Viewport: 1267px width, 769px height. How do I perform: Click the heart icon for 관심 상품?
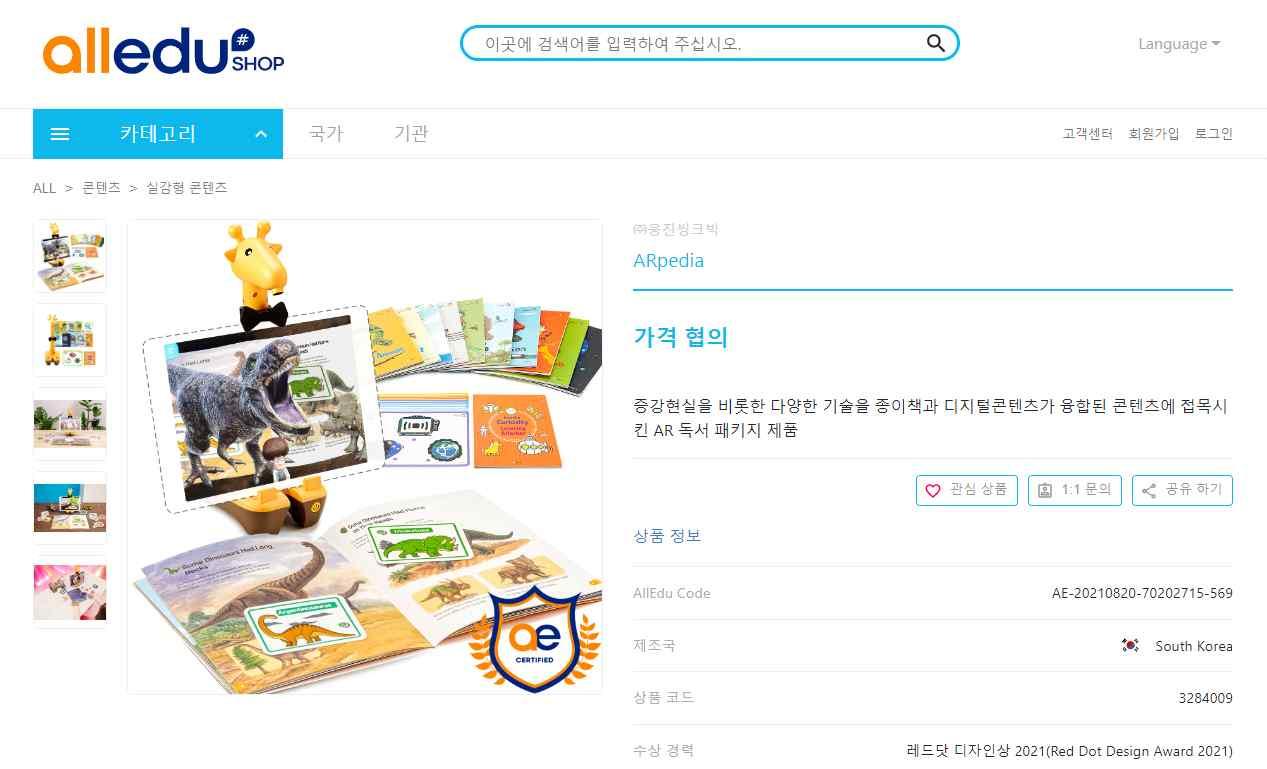pyautogui.click(x=933, y=490)
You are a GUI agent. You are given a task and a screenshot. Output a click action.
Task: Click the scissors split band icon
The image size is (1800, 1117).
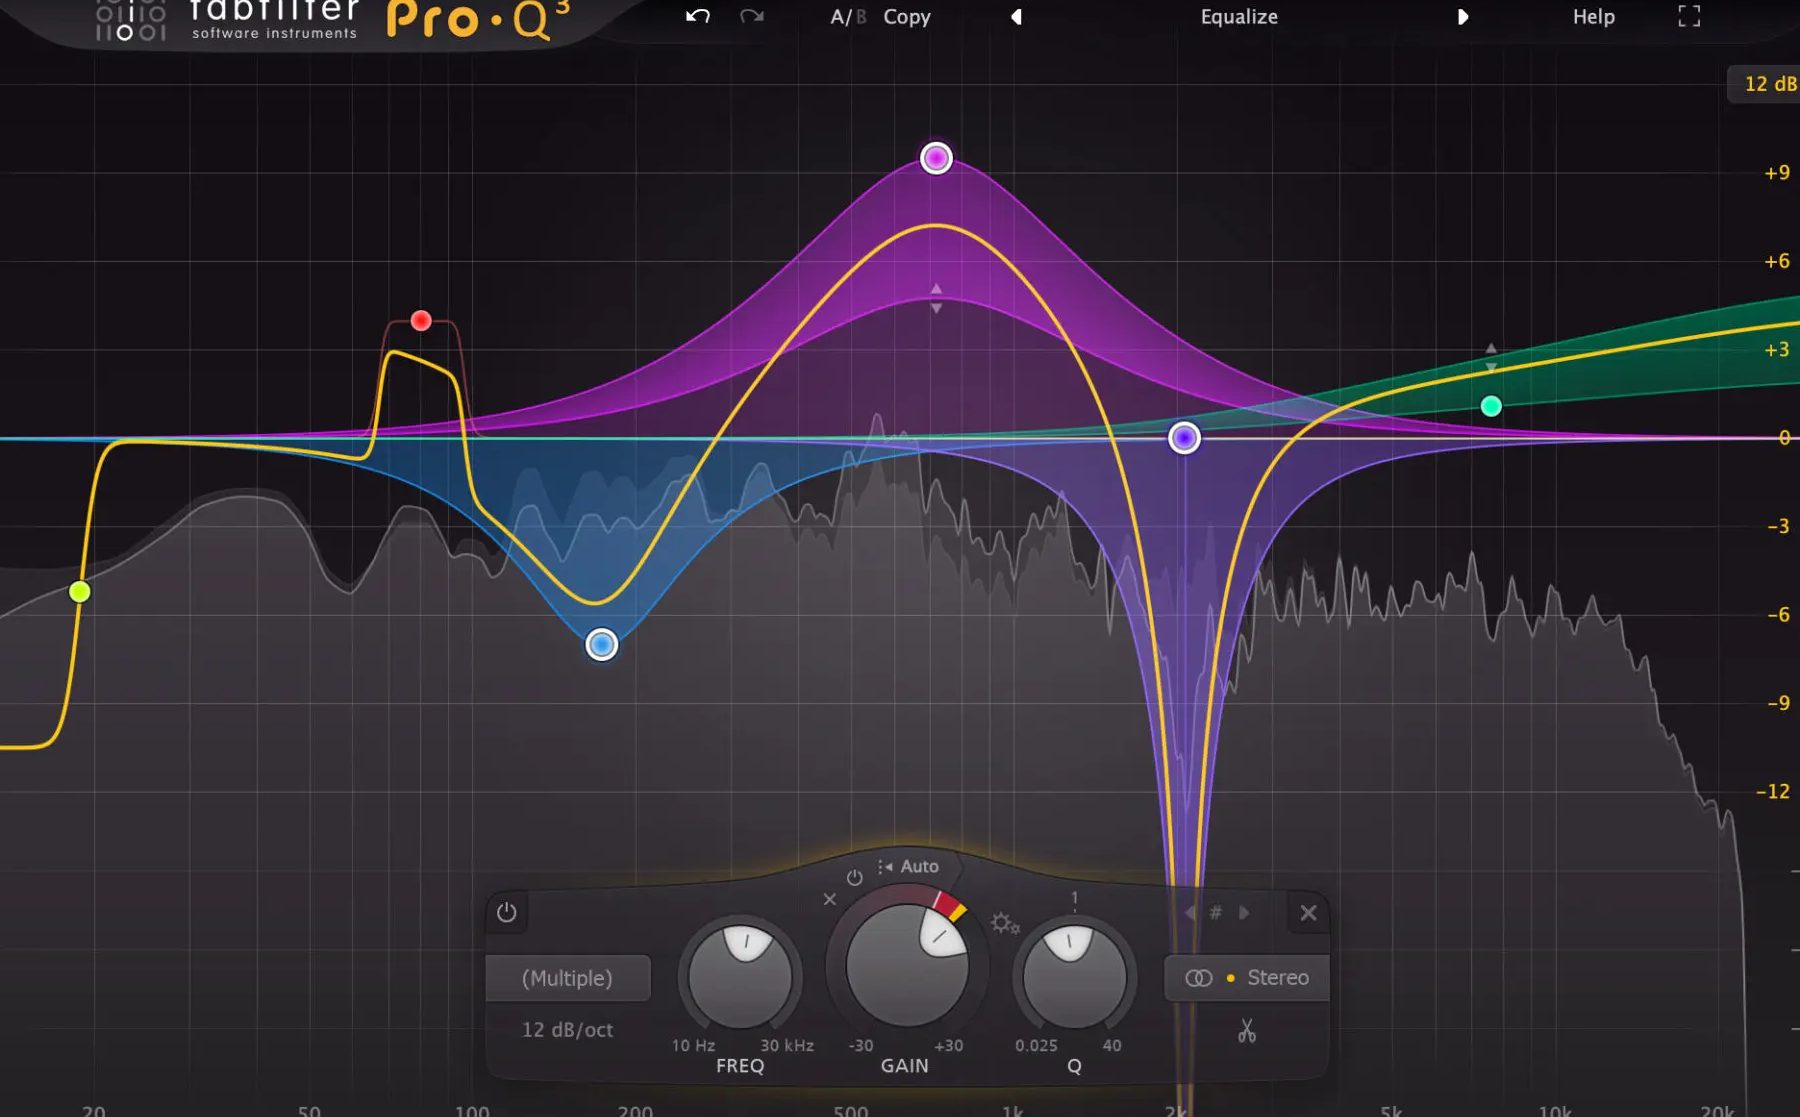(x=1246, y=1031)
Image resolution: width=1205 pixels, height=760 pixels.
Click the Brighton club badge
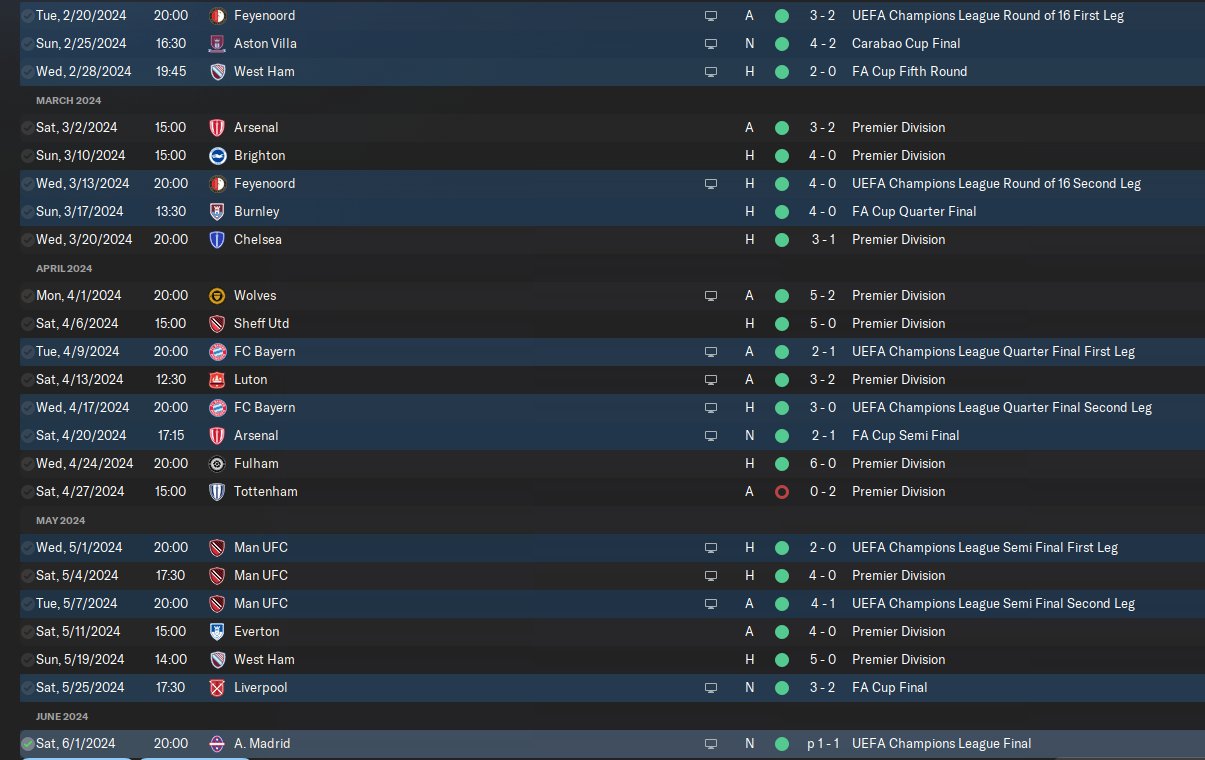coord(217,156)
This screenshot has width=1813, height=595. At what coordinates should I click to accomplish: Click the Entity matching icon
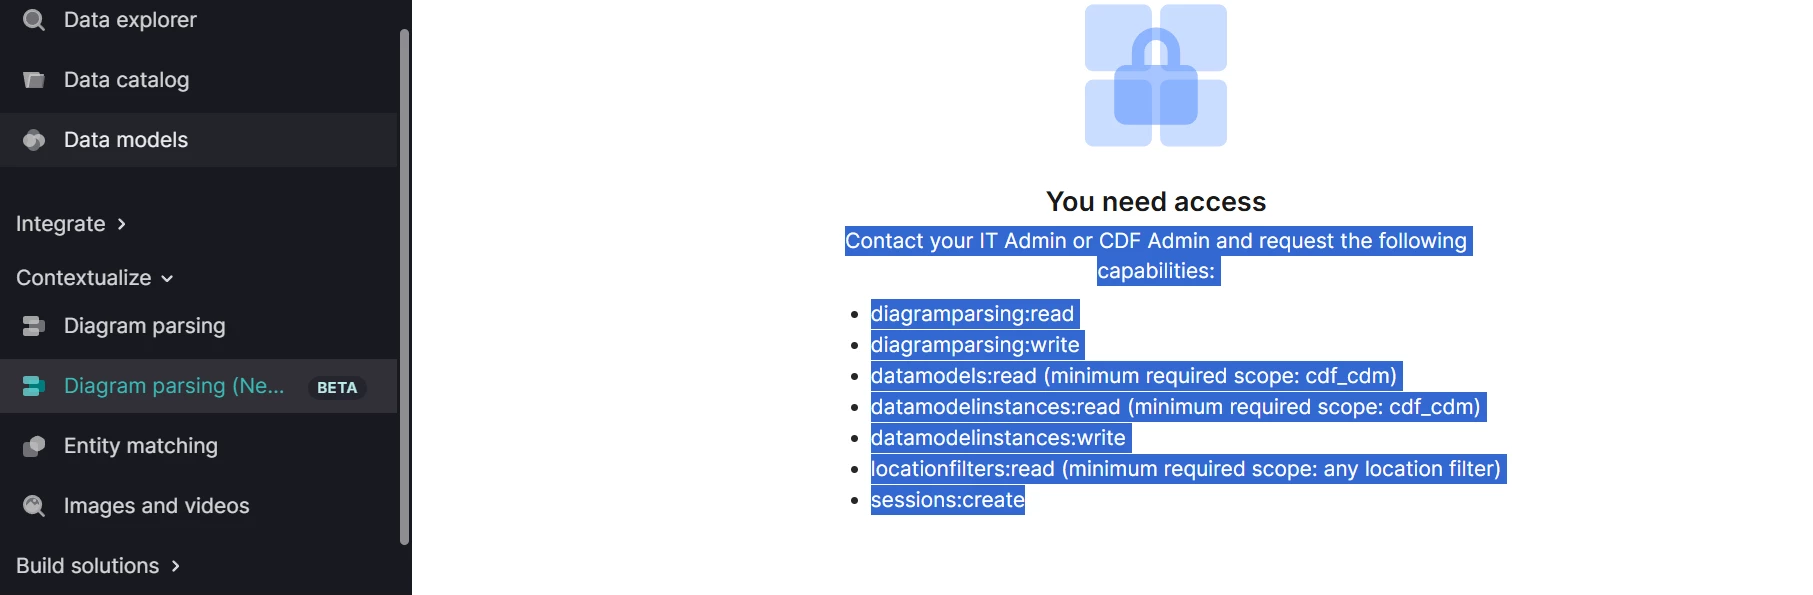click(34, 446)
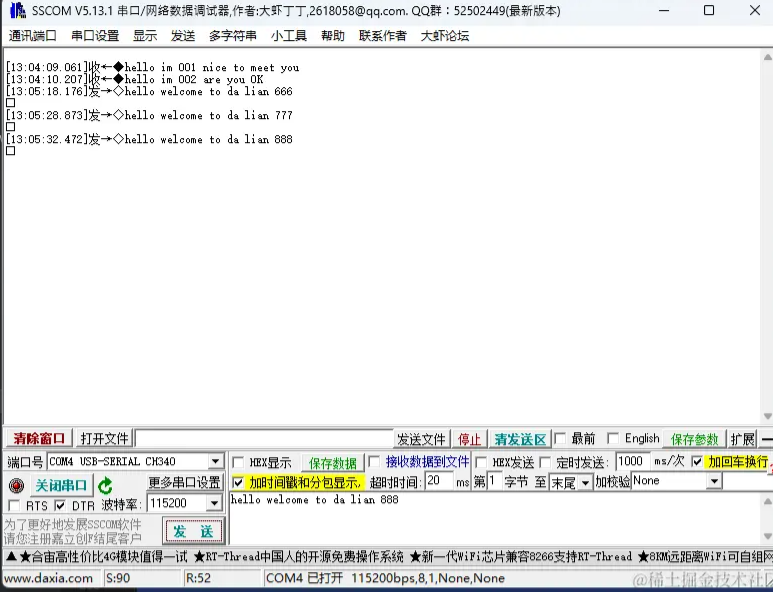This screenshot has height=592, width=773.
Task: Click the SSCOM app icon in title bar
Action: (x=17, y=11)
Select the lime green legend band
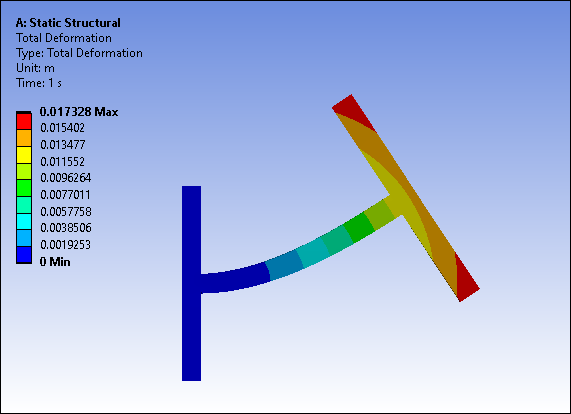This screenshot has height=414, width=571. [24, 171]
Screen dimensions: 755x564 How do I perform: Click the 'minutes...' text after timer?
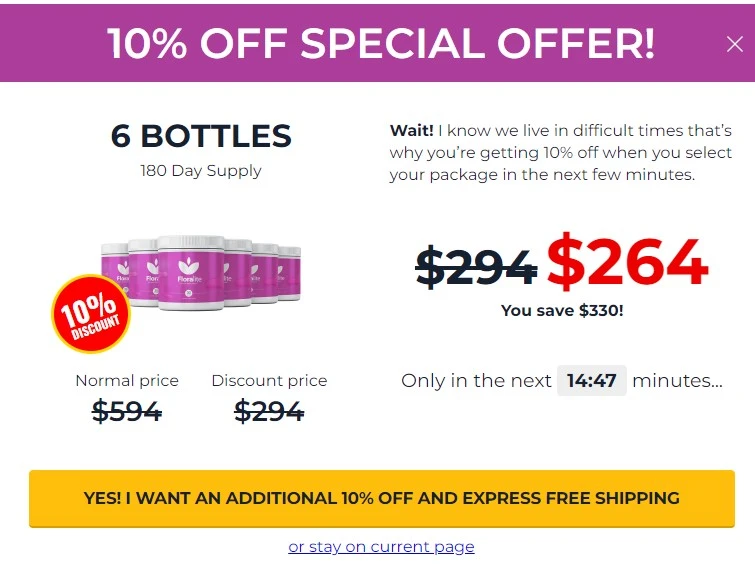click(677, 380)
• • • •
▸ **WORK TO BE COMPLETED**:
Omit pictures; set down the rest of the material word for word.

▸ **EXERCISE SOLUTION**:
Viewport: 1267px width, 769px height. How do I perform: Click the heart icon for 관심 상품?
pyautogui.click(x=933, y=490)
You are a GUI agent. You are given a task and a screenshot. Output a click action.
Task: Click the scissors split band icon
The image size is (1800, 1117).
(x=1246, y=1031)
Image resolution: width=1205 pixels, height=760 pixels.
Click the Brighton club badge
coord(217,156)
This screenshot has width=1813, height=595. At what coordinates should I click to accomplish: Click the Entity matching icon
click(34, 446)
This screenshot has height=592, width=773.
Task: Click the SSCOM app icon in title bar
Action: (x=17, y=11)
Select the lime green legend band
This screenshot has height=414, width=571. [24, 171]
Screen dimensions: 755x564 How do I perform: Click the 'minutes...' text after timer?
click(677, 380)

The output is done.